◆ Problems to work on
a. Reproduce the passage on tumor cells, starting at "Other changes: Other" and ending at "in tumor cells.".
b. Resume the passage on tumor cells, picking up after its last sentence.
(Provided text)
Cell skeleton: Under electron microscope, it was found that
the distribution and activity of cellular microtubules and microfilaments
have undergone great changes. These changes in turn result in changes
of cellular morphology, the relationship between the adjacent cells
as well as the adherence and mobility. Due to the decrease of the
adherence between tumor cells and cell-cell matrix, the decrease
of adherence makes cells capable of moving, migration and spreading.
This is one of the reasons of tumor shedding, infiltration and metastasis.
Other changes: Other cellular organelles such as mitochondria,
endoplasmic reticulum and Golgi apparatus etc are usually not rich,
irregular, strange-shaped and irregularly distributed. In addition,
tumors can also generate some enzymes, which can digest the adjacent
barrier nearby and therefore make them capable to invade tissues
nearby.
5. Metabolic characteristics of tumor cells: Because tumor
cells grow very rapid, their metabolism is also very active too.
Although tumor cells are similar to normal cells in nature, there
is prominent difference in terms of quantity. For example, tumor
cells mainly use glycolysis to obtain energy, which is mainly caused
by functional deficiency in mitochondria. In addition, as described
before, the synthesis of DNA and RNA also increase in tumor cells.
(End Provided text)
(Source information)
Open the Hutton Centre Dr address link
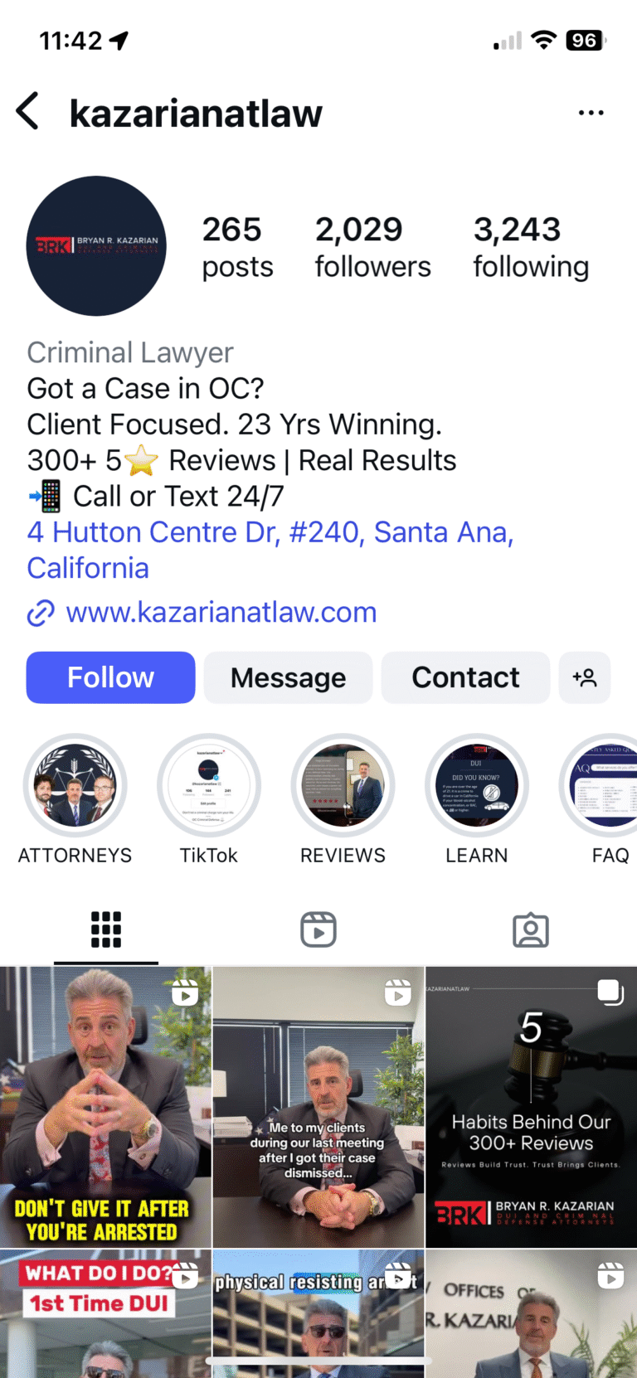click(270, 550)
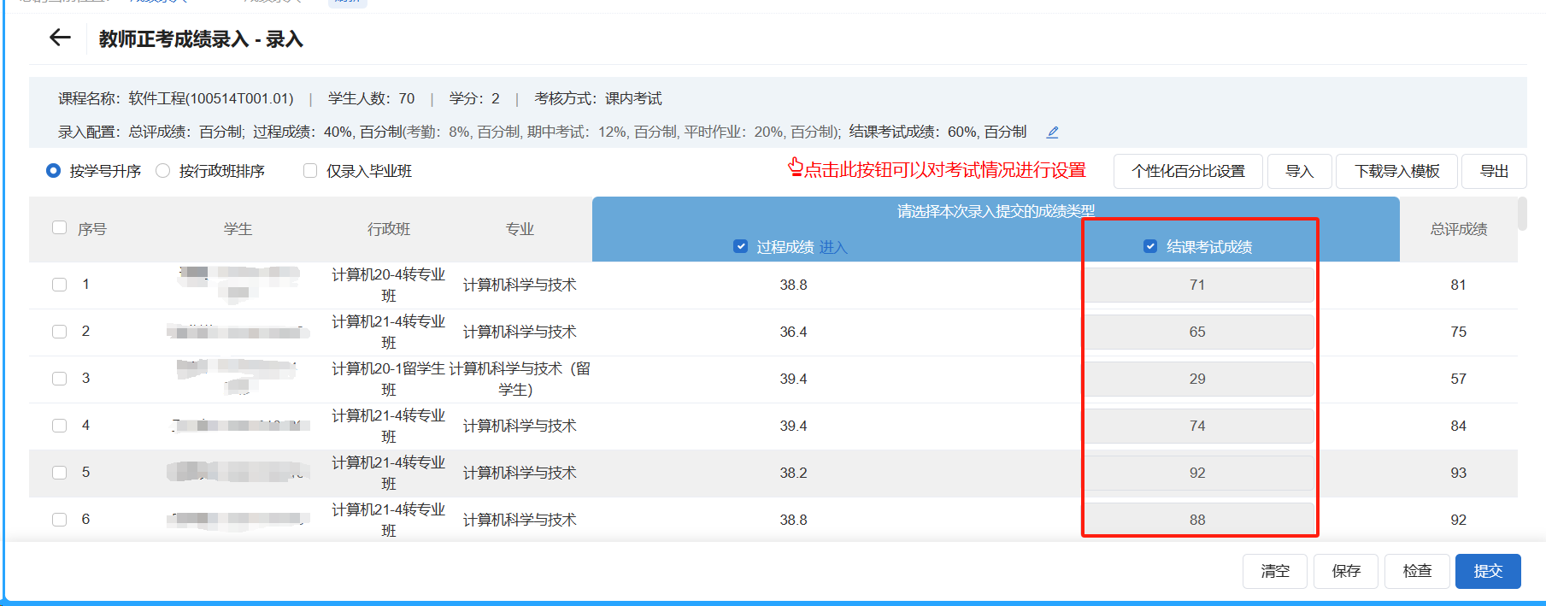This screenshot has height=606, width=1546.
Task: Select sort by student ID ascending
Action: click(x=54, y=171)
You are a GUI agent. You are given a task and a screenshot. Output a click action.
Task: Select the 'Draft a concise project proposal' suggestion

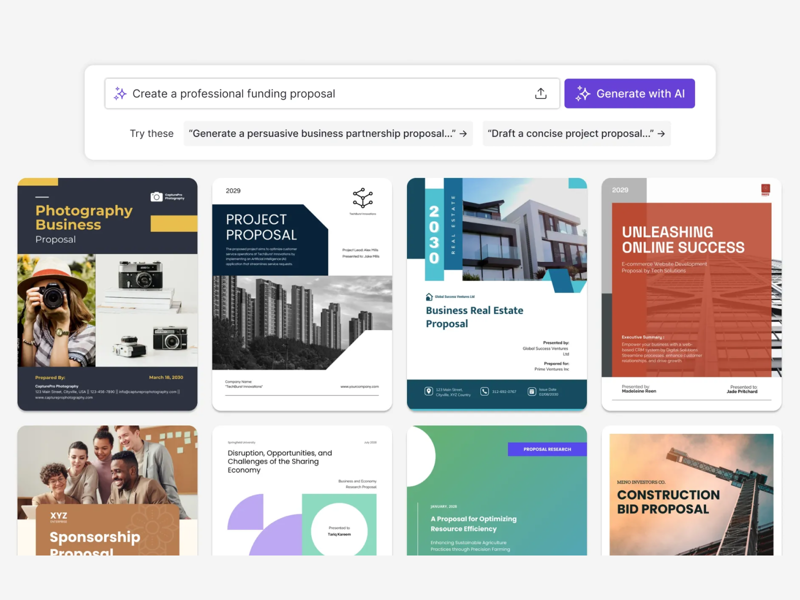point(570,134)
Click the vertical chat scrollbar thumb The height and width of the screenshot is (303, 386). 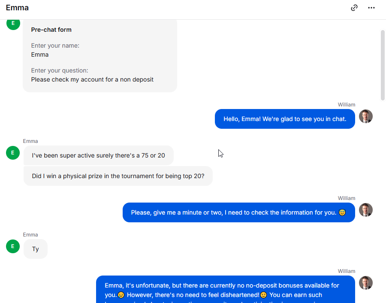click(x=383, y=65)
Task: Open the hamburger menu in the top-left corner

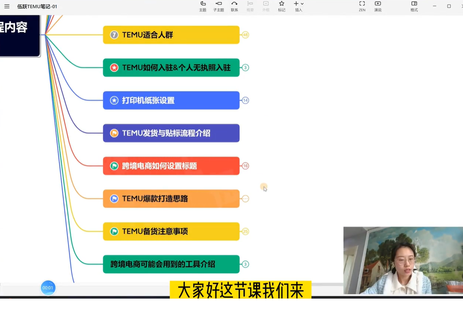Action: 7,6
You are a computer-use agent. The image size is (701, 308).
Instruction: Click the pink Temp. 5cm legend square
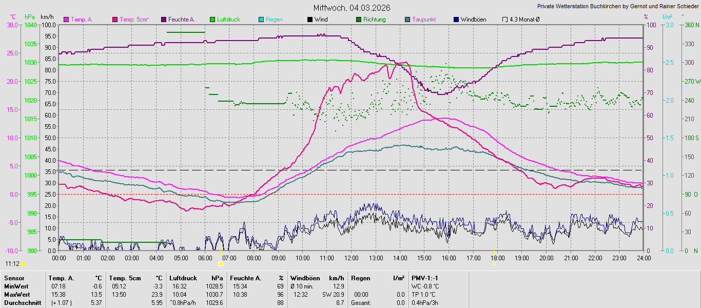pyautogui.click(x=115, y=20)
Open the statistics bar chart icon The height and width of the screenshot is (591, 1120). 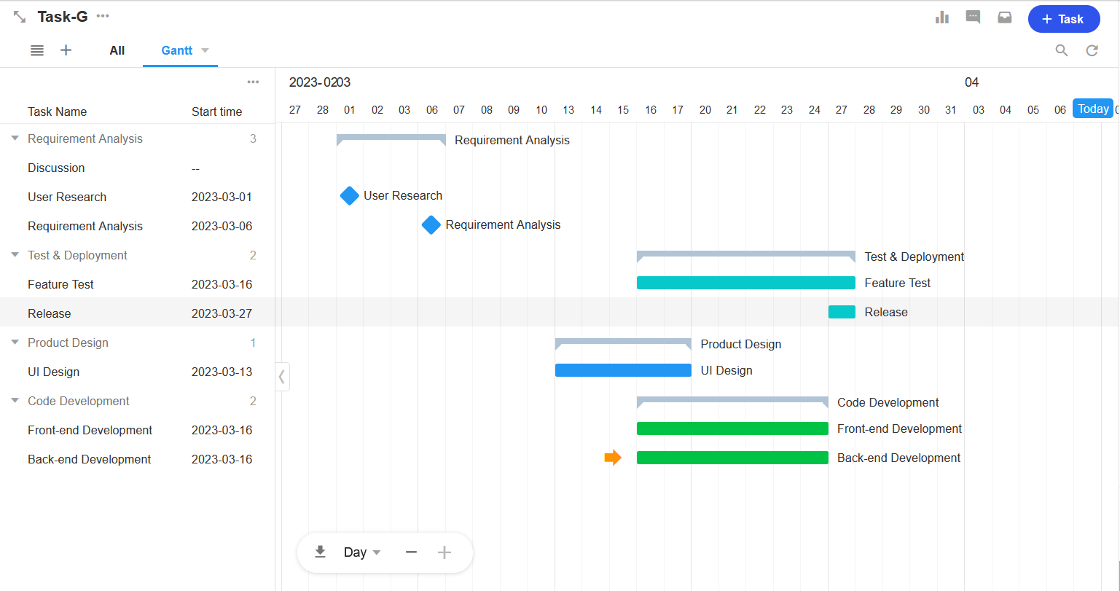tap(942, 17)
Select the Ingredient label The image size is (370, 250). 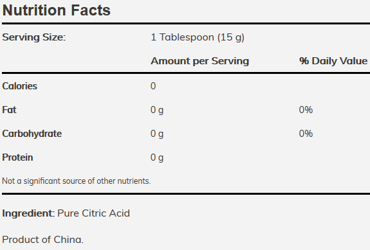click(x=28, y=213)
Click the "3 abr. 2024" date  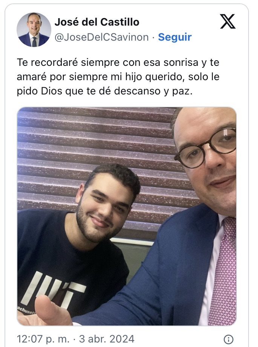(107, 339)
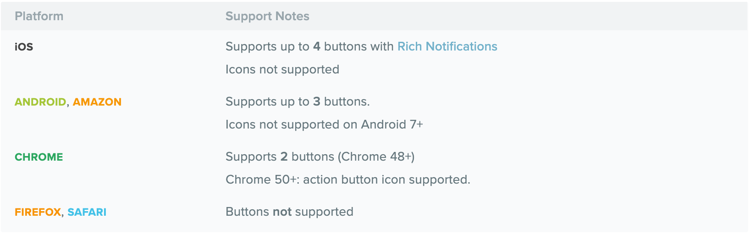Click the iOS platform label
The width and height of the screenshot is (750, 235).
[x=24, y=47]
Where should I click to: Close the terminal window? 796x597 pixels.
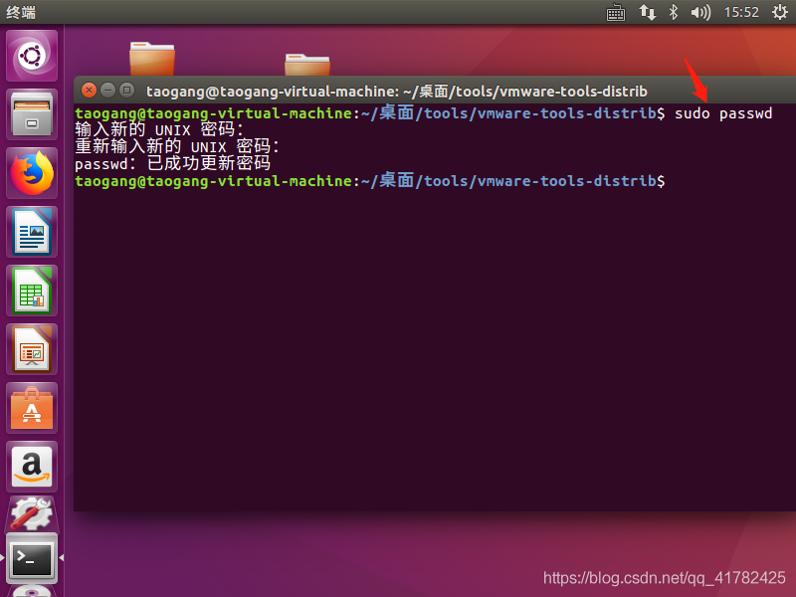click(89, 91)
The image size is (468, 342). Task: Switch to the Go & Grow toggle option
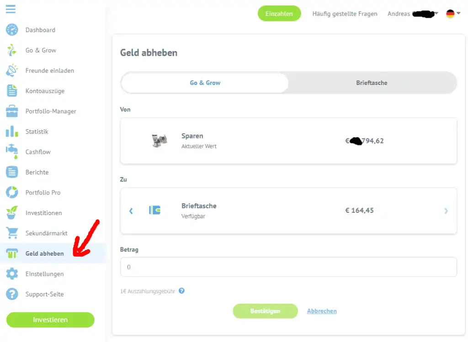point(205,83)
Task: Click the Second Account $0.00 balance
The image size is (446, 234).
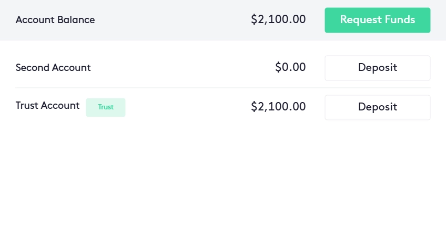Action: (290, 68)
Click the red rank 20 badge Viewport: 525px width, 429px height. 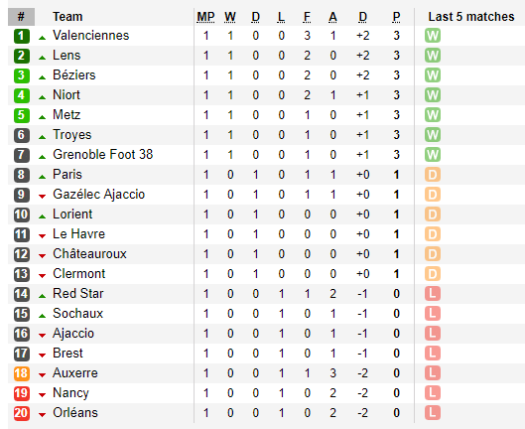[x=22, y=413]
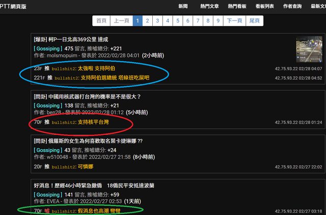Go to 熱門看板 section
Image resolution: width=326 pixels, height=215 pixels.
(x=238, y=6)
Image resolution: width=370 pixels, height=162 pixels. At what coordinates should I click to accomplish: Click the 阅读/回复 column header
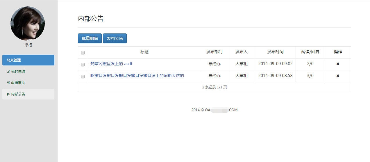coord(310,52)
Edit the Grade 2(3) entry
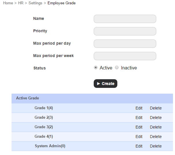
(End Source information)
◆ Task-by-task results
a.
Other changes: Other cellular organelles such as mitochondria,
endoplasmic reticulum and Golgi apparatus etc are usually not rich,
irregular, strange-shaped and irregularly distributed. In addition,
tumors can also generate some enzymes, which can digest the adjacent
barrier nearby and therefore make them capable to invade tissues
nearby.
5. Metabolic characteristics of tumor cells: Because tumor
cells grow very rapid, their metabolism is also very active too.
Although tumor cells are similar to normal cells in nature, there
is prominent difference in terms of quantity. For example, tumor
cells mainly use glycolysis to obtain energy, which is mainly caused
by functional deficiency in mitochondria. In addition, as described
before, the synthesis of DNA and RNA also increase in tumor cells.

b.
The increase of these inherited materials is related to the division
of tumor cells and proliferation. The changes of the enzymes in
tumor cells are also very complicated. Some of them are increases
and some of them decreased. For example, oxidases (cytochrome oxidase
and succinic dehydrogenase) decrease, but the acid phosphatase increase
dramatically in prostate cancer. In addition, protein metabolism
is also increased in order to meet the need of cell growth.
6. Tumor markers: Tumor markers are the synthesized products
of tumor cells or generated by human body in responsive to tumors.
Some of these proteins are tumor-type specific and some are also
expressed in other tumors. Some of the tumor-type specific markers
include tumor specific antigens, tumor specific enzymes and tumor
specific hormones. These markers are very important in making early
diagnosis, appraisal of clinical efficacy and prognosis. The markers
used for screening could be highly specific for tumor patients who
are at early stages, asymptomatic and curable. For example, PSA
can be used in screening prostate cancers. CEA can be used in prognosis
and examination of residual tumors to test the degree of malignancy.
The increase of CEA level suggests that tumor relapse and prognosis
are bad. At present, only a limited number of markers have been
clarified. Researches on these markers are significant to tumor
diagnosis and prevention.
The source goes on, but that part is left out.